Getty Images iStock has recently requested from its contributors to no longer « submit creative content showing models whose bodies have been edited to look slimmer or less skinny ». This decision is endorsed as part of a global mobilization, particularly in the wake of a newly adopted French law of december 2015. As of October 1st 2017, altered commercial photographs must be labelled as such – advertisers who fail to conform to this law could face a fine of up to €37 500.
As a direct response to this new regulation, in a field obsessed with appearances, head of the image bank has decided to update their policy of submission, for their service as well as for iStock, banning photoshopped photographs. This has been announced via email to all its contributors.
Alteration of photos has been the center of multiple debates, especially on Instagram. Influencers such as Beyoncé, Keira Knightley, Zendaya, and recently Emily Ratajkowski, have spoken up against edited content in magazines, and its promotion of body image issues, especially within young women.
Albeit common in media, costumers and brands are fighting back against this practice and demanding the truth, as mentalities are evolving. Getty Image is now part of this common effort, which is yet again another step towards sincerity.

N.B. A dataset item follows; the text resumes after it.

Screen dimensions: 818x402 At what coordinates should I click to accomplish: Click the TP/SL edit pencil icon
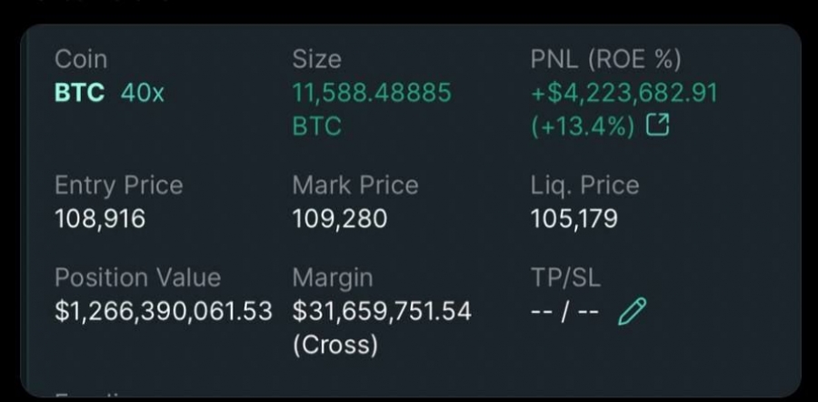[x=631, y=312]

Everyone is uniquely beautiful in their own ways. We all have insecurities about the things that make us different from a typical ideal of beauty. I, like so many of us, try every day to work past those insecurities. I was extremely disappointed to see my lips and breasts altered in photoshop on this cover. I hope the fashion industry will finally learn to stop trying to stifle the things that make us unique and instead begin to celebrate individuality.